Jack Ma 1

Fintech. Ant will sacrifice his growth to create a bank

Ant to incorporate wealth management, consumer loans, insurance, payments and Mybank services into a new bank

Jack-Ma

Ant Group, from the billionaire Jack Ma, are considering the option of placing their financial operations in a holding company that could be regulated like a bank, according to sources familiar with the move. This change could affect the growth of your most profitable units.

The fintech plans to move any unit that requires a financial license to the holding company if it gets regulatory approval, confirmed the same sources, who requested anonymity. Plans are still under review and are subject to change. Ant declined to comment for inclusion in this information.

The operations that Ant seeks to incorporate into the bank holding include wealth management services, consumer loans, insurance, payments and Mybank, an online bank in which Ant is the largest shareholder.

The new bank will slow growth

Under the holding company structure, Ant’s businesses would likely be subject to more capital constraints, which could limit its ability to further credit and expand at the rate of recent years.

That said, the proposals suggest that Ant could still operate in financial services beyond its payments business, reducing investor concern about how to interpret Sunday’s message from the central bank when it asked Ant to go back to its roots. as a payment provider.

“This means that China is still trying to stimulate domestic consumption, and they need platforms like Ant to help with consumer loans,” said Wang Zhen, a Shanghai-based analyst for UOB-Kay Hian Holdings. “The key is that consumer loans should not be over-leveraged.”

Market response

The actions of Softbank Group they rose 4.5%, the biggest gain in more than two weeks. Alibaba Group Holding rebounded 5.7% in Hong Kong, the biggest gain since November 5. The Japanese company is Alibaba’s largest shareholder.

Chinese regulators also directed Ant to devise a plan to reorganize his business, the latest in a series of measures to control Ma’s online financial empire.

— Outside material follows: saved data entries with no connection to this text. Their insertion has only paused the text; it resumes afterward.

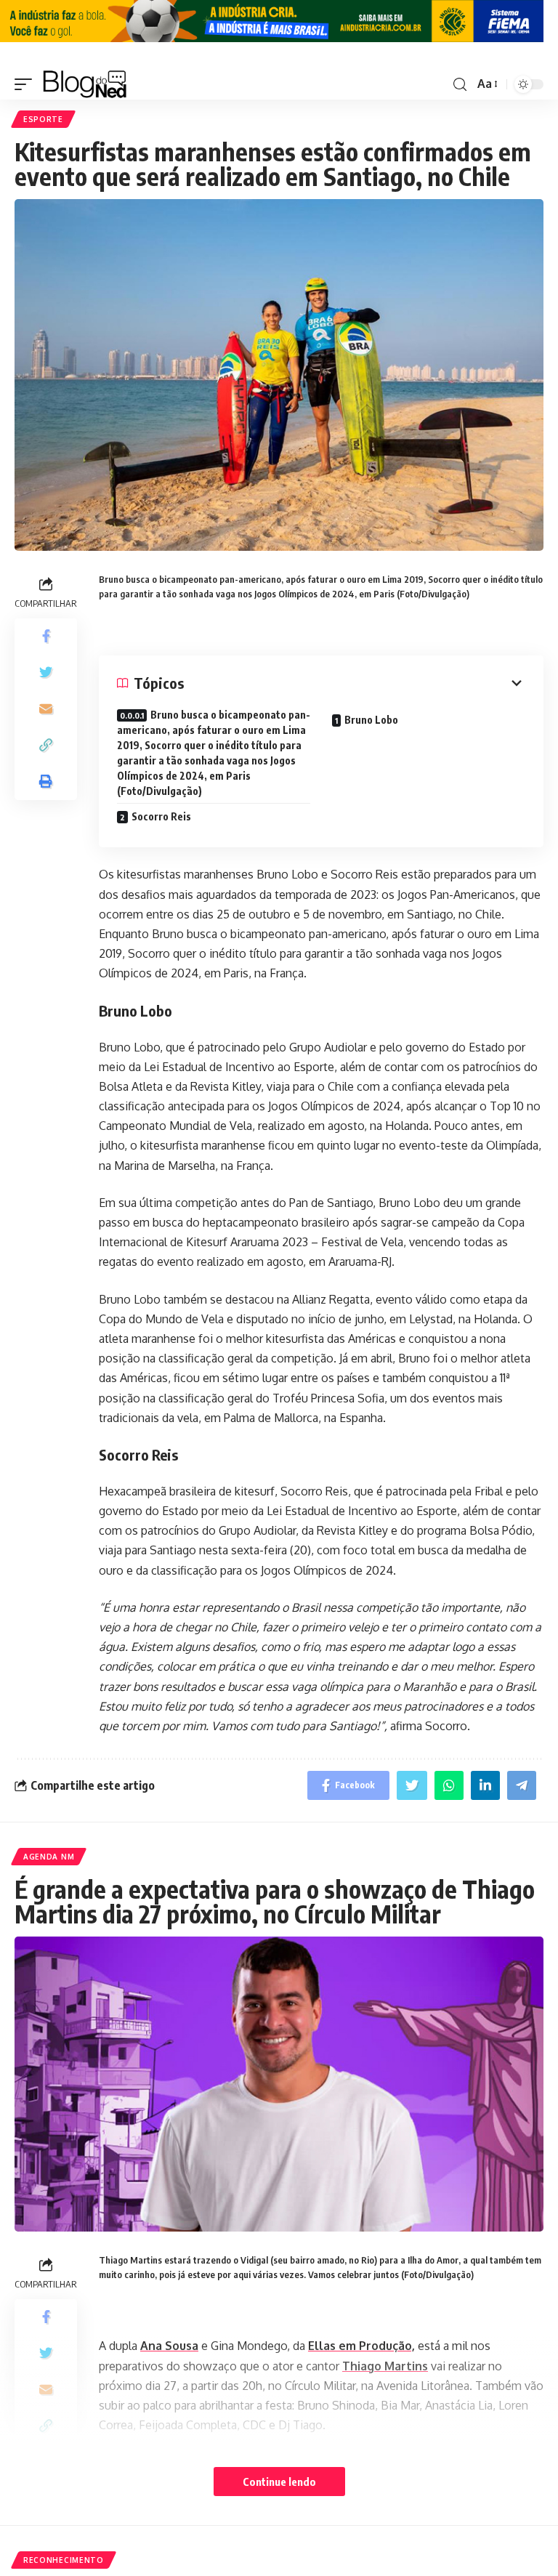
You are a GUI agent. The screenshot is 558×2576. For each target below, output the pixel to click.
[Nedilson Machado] (84, 84)
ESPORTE (43, 119)
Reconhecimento (63, 2560)
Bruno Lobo (371, 720)
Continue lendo (279, 2481)
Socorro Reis (161, 816)
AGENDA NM (48, 1856)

While it did not directly request the company to be chopped up, the central bank stressed that Ant needed to “understand the need to restructure its business” and develop a schedule as soon as possible.

“Its growth would slow down a lot,” said Francis Chan, an analyst at Bloomberg Intelligence in Hong Kong. The valuation of companies that do not operate in the payments segment, such as wealth management and consumer loans, could be lowered by up to 75%, he said.

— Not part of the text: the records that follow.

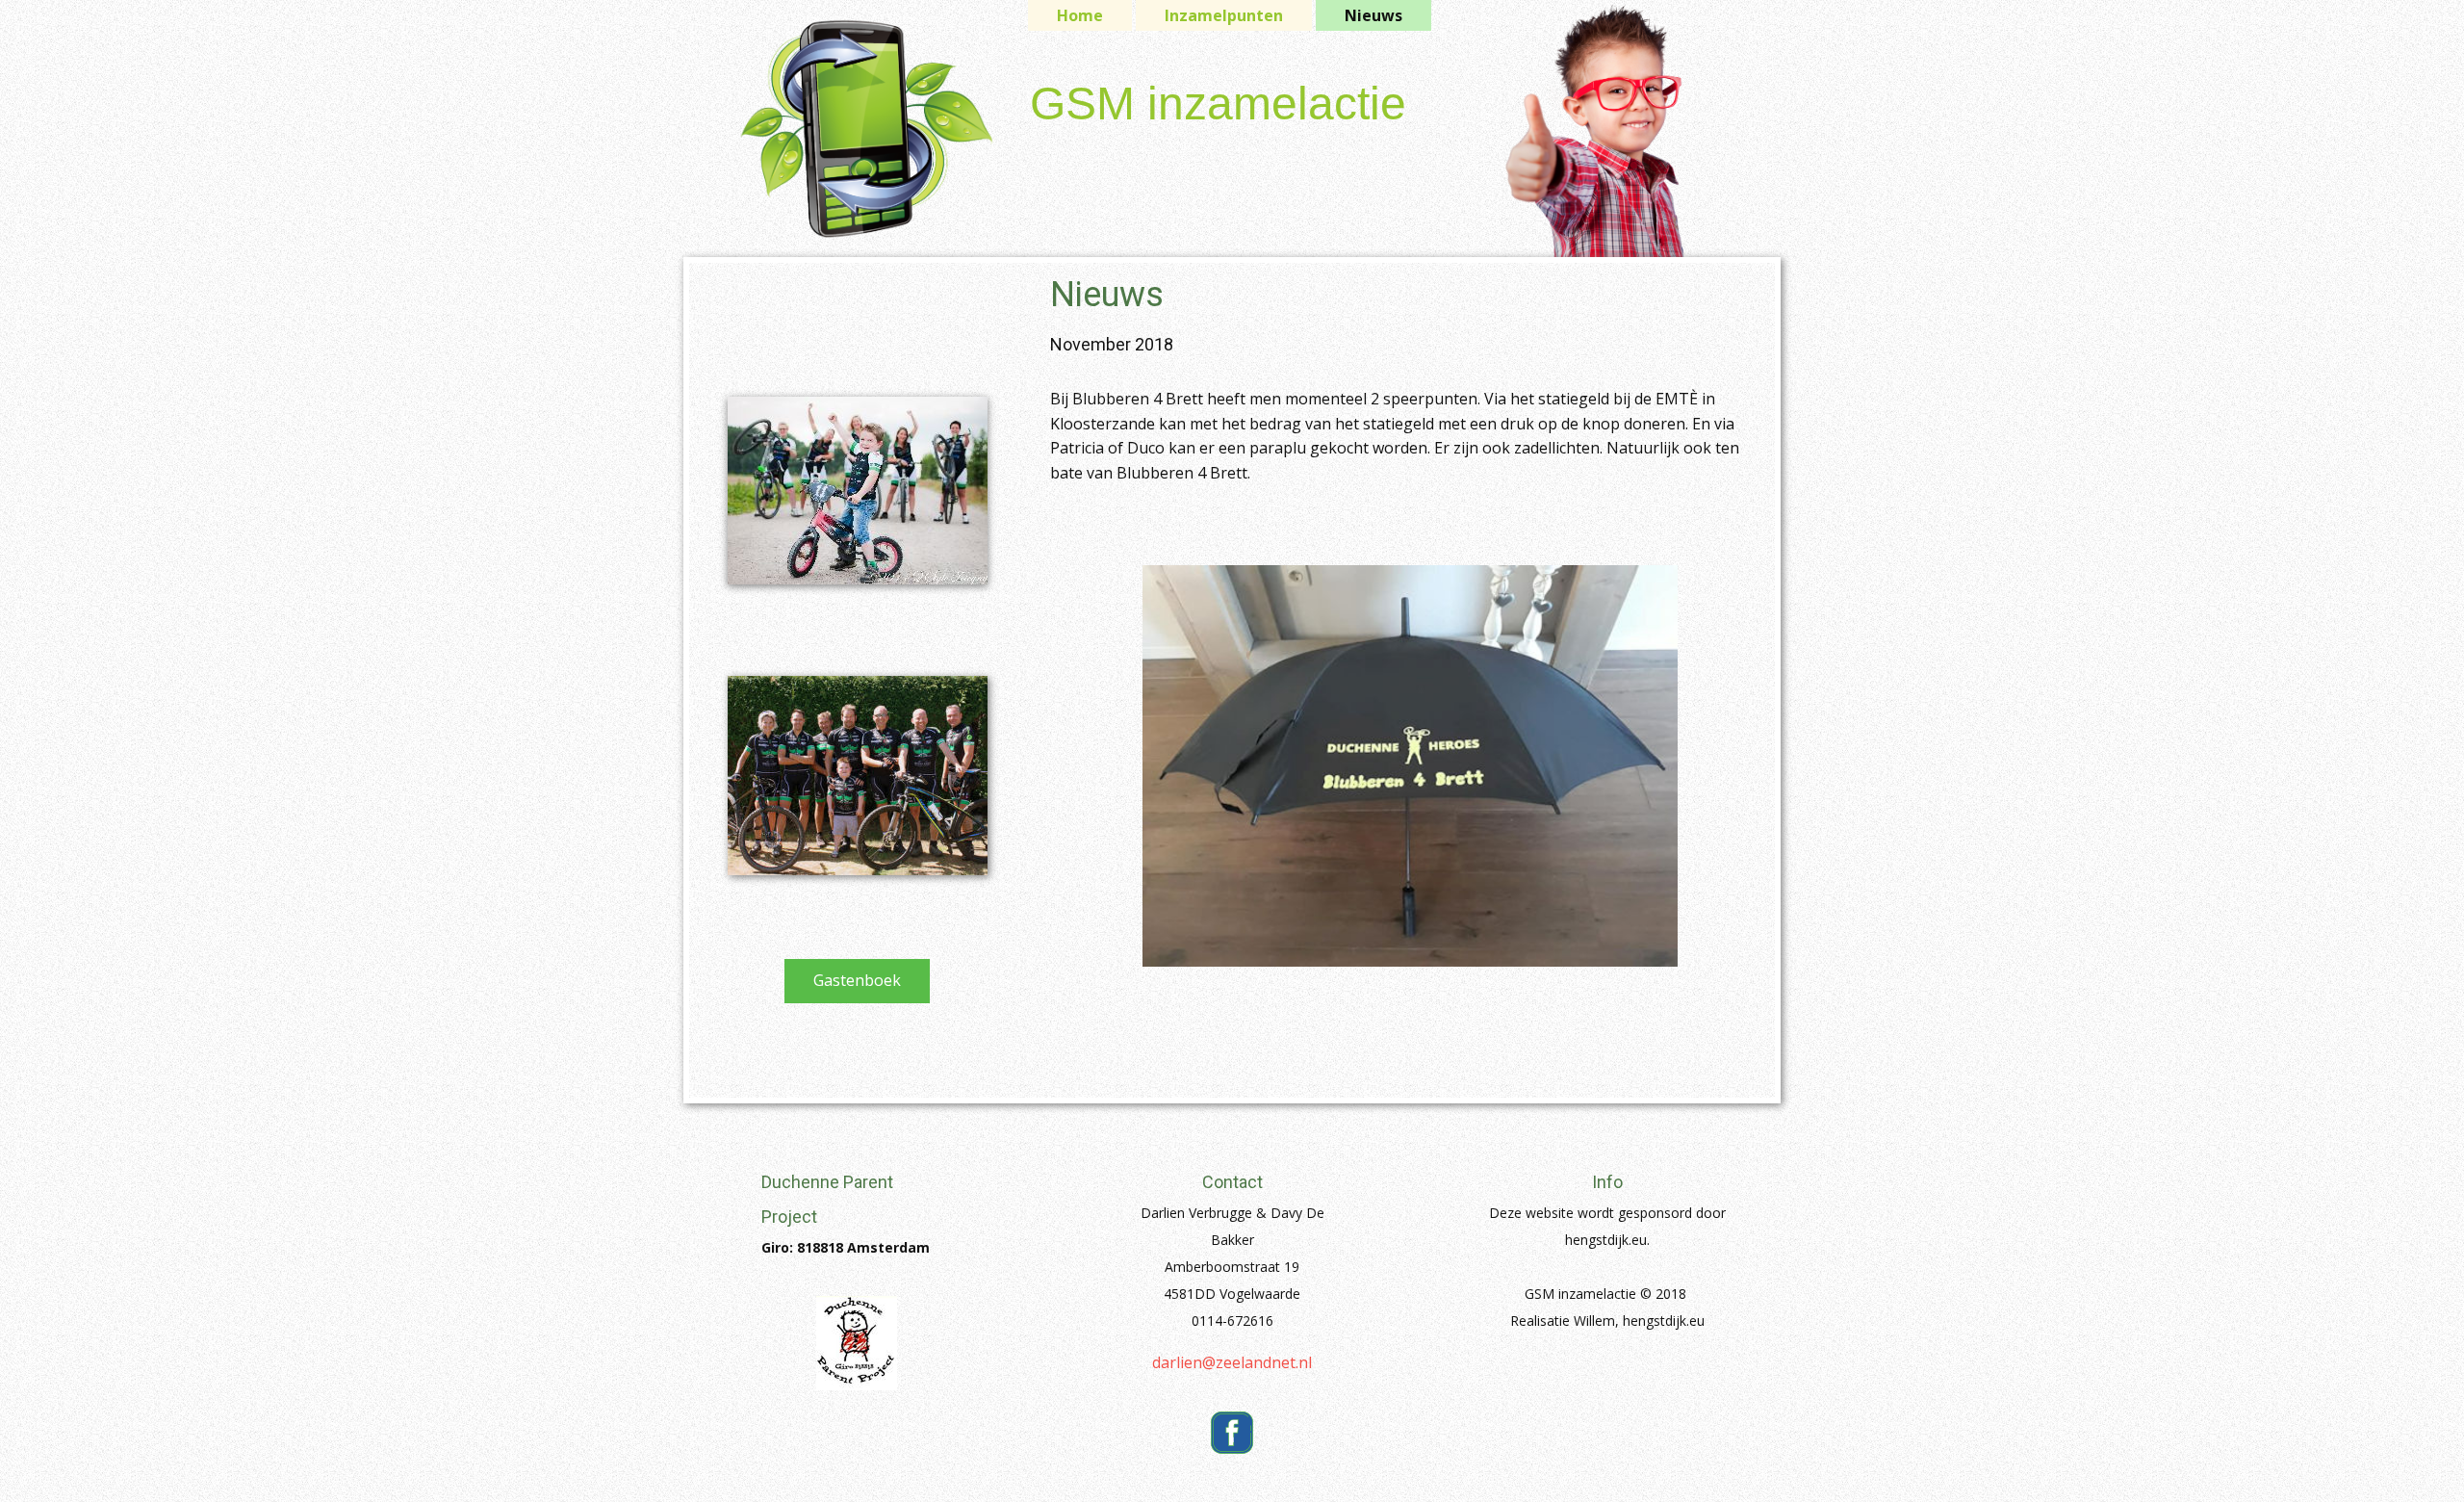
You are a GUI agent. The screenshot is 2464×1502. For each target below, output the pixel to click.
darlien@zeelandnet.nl (1232, 1362)
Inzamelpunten (1224, 15)
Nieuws (1373, 15)
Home (1080, 15)
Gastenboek (857, 980)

Last month, Ant was ready to go public, an IPO that would have valued it at more than $ 300 billion. But regulators suspended the operation.

A bank by legal imperative

Under the rules that went into effect in November, non-financial companies that control at least two cross-sector financial institutions must have a financial holding license. The rules on how financial holding companies could be regulated are still under discussion.

Chan estimates that Ant needs to inject at least 70 billion yuan (11 billion) of new capital for his loan business alone. That calculation is based on rules that require Ant to cofinance 30% of the loans, with a maximum asset leverage of five times.

Ant plans to sideline its digital lifestyle business, services that link users to food deliveries, on-demand proximity services and hotel reservations outside of the financial holding company, one of the people said. Ant would continue to control all of those operations, the person added.

Ant’s valuation could fall to less than $ 153 billion, according to Chan, similar to his position two years ago after a round of funding.